Nos próximos dias, veremos o clima de barata voa, o pânico, o desespero e agonia de quem irá ser imolado pelas revelações ácidas do setor de propinas da maior empreiteira do Brasil. Oportunistas surgirão como salvadores de pátria, velhos estelionatários que se beneficiaram deste mesmo esquema irão sugerir fórmulas mágicas para resolver a crise. Haverá até quem clame por pactos entre a classe política, aproveitando a conveniência de que todos os partidos terão membros envolvidos no escândalo. 

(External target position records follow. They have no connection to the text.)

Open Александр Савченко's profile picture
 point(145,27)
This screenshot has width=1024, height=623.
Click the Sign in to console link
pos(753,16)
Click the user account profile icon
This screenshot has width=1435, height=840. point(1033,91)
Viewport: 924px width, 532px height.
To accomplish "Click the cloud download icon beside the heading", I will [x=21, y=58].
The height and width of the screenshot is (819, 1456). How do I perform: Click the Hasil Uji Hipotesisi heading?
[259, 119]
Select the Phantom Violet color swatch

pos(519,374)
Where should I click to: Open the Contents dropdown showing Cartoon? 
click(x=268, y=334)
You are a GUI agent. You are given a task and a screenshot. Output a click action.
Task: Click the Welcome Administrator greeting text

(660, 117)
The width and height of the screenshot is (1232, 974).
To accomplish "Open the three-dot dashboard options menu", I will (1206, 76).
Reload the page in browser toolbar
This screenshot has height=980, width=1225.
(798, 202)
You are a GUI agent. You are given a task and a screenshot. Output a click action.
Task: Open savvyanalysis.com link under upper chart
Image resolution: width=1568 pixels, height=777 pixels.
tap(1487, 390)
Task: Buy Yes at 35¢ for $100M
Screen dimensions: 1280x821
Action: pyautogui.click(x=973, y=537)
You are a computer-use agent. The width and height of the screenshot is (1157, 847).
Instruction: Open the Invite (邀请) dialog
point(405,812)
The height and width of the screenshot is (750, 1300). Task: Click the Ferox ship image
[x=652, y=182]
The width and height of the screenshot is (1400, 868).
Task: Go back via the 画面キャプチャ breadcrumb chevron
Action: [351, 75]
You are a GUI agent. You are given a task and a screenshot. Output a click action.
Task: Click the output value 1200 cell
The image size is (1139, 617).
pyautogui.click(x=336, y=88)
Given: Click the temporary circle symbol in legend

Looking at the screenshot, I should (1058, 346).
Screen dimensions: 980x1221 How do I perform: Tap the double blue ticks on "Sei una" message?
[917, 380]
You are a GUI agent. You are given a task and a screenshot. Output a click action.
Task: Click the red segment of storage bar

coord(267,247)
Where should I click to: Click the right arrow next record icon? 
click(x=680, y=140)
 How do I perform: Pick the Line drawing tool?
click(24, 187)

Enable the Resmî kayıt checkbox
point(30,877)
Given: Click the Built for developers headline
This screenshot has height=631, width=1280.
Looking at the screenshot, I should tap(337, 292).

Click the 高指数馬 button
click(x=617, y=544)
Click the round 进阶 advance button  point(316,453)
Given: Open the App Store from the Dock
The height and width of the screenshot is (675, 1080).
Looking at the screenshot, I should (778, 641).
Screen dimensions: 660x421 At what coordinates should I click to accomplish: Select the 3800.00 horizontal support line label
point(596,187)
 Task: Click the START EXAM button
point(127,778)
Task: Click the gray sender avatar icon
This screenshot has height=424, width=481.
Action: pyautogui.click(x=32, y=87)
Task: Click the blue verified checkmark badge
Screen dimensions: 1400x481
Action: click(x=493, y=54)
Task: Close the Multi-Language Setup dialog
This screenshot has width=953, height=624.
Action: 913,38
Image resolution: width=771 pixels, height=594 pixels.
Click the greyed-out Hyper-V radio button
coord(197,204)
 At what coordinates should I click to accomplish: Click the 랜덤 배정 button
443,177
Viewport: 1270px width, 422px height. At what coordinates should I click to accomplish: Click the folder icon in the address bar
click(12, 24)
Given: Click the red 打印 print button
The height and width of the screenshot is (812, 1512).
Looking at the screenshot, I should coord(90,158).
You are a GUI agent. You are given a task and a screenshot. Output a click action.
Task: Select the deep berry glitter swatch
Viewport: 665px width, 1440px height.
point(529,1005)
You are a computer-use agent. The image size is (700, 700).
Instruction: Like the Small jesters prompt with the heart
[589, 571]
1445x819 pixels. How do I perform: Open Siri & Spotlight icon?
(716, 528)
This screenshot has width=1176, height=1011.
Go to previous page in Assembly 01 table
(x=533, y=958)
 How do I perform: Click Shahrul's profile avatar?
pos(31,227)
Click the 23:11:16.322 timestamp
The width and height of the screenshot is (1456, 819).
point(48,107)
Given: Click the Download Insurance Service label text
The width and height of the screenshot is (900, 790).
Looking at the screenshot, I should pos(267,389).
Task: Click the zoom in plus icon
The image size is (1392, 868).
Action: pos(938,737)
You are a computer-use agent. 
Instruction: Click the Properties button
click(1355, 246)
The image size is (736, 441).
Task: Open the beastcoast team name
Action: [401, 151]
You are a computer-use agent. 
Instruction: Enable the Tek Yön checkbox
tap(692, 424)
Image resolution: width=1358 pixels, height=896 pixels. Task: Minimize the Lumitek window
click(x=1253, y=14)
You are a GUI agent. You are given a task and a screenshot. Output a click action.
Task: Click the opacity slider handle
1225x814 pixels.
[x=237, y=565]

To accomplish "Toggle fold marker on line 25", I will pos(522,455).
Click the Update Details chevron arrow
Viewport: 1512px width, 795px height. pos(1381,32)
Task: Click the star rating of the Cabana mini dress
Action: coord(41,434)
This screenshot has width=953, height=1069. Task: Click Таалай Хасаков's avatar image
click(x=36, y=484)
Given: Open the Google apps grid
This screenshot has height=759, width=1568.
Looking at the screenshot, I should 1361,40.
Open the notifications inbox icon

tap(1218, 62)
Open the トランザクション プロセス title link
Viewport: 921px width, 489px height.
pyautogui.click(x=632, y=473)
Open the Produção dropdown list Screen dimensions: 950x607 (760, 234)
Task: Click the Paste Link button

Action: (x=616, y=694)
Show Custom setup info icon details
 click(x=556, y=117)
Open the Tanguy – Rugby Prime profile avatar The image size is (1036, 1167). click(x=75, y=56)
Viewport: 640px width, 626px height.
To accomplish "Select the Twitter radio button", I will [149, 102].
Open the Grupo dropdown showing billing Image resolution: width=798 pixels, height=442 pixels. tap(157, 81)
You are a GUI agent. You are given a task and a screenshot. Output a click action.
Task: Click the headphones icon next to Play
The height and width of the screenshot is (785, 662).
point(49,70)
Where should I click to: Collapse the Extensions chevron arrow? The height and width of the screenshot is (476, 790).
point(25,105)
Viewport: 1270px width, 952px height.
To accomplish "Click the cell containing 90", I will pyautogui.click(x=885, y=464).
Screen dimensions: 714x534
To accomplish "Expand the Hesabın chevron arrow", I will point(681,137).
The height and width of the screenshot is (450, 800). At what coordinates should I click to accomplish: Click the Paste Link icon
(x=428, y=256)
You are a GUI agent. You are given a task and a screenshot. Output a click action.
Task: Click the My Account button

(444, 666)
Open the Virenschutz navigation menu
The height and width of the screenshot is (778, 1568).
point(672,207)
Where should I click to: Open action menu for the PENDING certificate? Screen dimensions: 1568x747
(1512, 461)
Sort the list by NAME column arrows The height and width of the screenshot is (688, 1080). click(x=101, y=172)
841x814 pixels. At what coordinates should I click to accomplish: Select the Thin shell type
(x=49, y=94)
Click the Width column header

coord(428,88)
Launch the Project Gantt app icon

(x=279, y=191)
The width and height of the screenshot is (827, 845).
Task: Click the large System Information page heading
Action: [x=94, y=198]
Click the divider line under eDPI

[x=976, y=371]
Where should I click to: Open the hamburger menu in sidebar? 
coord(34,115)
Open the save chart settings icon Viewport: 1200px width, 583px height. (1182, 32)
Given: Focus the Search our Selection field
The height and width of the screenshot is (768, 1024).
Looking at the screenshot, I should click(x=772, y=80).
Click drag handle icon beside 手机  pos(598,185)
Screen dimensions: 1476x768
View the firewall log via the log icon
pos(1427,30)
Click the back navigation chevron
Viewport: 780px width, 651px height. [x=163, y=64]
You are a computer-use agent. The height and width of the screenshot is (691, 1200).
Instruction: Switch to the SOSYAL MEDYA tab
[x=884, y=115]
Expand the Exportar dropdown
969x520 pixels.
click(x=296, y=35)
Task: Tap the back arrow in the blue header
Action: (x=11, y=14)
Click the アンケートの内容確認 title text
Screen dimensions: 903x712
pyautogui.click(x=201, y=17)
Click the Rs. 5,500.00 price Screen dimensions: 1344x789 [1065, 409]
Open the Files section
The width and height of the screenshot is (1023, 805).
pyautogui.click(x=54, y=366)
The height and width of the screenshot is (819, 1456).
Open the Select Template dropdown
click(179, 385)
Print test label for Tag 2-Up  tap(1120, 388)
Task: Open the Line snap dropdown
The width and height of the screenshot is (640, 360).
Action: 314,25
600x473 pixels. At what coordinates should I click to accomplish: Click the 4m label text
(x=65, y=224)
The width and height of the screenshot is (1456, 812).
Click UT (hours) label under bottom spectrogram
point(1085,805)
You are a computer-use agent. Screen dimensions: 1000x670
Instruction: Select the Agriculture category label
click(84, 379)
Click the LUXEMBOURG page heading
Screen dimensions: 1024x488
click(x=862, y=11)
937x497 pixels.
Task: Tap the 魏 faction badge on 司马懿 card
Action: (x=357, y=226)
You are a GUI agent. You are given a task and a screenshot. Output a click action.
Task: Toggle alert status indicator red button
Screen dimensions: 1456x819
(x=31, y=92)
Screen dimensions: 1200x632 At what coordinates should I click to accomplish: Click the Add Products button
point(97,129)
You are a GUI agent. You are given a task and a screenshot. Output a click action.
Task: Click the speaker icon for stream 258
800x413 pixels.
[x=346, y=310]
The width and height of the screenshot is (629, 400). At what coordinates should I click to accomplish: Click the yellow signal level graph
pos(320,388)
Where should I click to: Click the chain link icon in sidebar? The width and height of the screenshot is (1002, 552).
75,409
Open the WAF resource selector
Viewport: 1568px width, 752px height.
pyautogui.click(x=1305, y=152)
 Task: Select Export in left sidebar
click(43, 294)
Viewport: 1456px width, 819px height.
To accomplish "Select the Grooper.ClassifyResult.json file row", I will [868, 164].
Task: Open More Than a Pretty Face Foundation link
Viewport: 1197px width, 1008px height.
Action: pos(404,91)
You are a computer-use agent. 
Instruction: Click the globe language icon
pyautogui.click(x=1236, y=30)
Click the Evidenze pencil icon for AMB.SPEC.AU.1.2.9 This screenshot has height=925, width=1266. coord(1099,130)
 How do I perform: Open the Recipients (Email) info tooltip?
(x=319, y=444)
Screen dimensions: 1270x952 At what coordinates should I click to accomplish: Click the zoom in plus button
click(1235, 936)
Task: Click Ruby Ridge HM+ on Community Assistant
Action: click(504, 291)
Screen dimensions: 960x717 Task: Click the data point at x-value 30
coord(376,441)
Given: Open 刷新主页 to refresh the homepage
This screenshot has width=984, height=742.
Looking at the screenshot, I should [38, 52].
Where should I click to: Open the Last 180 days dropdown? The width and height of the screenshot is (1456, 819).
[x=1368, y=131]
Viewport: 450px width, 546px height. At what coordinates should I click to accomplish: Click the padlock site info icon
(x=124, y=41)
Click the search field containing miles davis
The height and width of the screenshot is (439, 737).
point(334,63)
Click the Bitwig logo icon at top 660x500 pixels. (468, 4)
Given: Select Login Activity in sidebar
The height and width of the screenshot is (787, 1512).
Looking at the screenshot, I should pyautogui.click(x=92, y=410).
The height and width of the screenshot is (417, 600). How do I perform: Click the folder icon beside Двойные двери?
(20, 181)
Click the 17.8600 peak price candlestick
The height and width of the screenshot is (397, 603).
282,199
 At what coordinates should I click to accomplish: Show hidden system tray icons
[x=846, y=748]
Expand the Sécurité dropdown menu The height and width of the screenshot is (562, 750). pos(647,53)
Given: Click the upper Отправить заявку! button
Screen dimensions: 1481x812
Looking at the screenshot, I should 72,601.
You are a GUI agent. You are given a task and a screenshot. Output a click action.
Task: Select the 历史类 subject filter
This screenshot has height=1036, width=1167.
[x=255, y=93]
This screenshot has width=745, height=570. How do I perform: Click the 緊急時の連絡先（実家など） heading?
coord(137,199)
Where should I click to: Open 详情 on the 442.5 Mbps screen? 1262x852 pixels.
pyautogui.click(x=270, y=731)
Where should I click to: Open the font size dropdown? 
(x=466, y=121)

Isso não significa dizer que é o fim do Brasil, como dirão alguns papagaios do plano criminoso de poder (inclua Ciro Gomes, Eugênio Aragão e Paulo Henrique Amorim). São os que afirmam sem ruborizar, de que a corrupção era um mal necessário para garantir o desenvolvimento, e que essa oportunidade se perdeu após a Operação Lava Jato expor as entranhas do poder. Não é verdade. Assim como em todas as mitologias, esta realidade apresenta um fim de um ciclo que abre perspectivas para um recomeço. Dos escombros deixados pela delação do fim do mundo, o Brasil poderá reerguer o Estado de modo que a transparência e ética se tornem obrigatórias na vida pública. Será a oportunidade de estabelecermos a redução do Estado, a rejeição do populismo e o exercício da cidadania. É bom lembrar que este cenário caótico veio justamente de um estado inchado e interventor, que favorecia corporações com dinheiro público em troca de dinheiro para permanecer no poder. O resultado foi justamente o desgaste da democracia. 

Estamos diante do fim? Sim. Do fim de uma classe política corrupta e fisiológica a ponto de flertar com a escória totalitária em troca de favores. O domínio petista não seria possível sem essas condições tão favoráveis na estrutura do Estado. Agora está provado que a redução do Estado garante não só a diminuição da corrupção, mas também a consolidação da democracia. Só resta agora levar adiante este aprendizado, para que o Brasil não seja vítima de estelionato semelhante no futuro.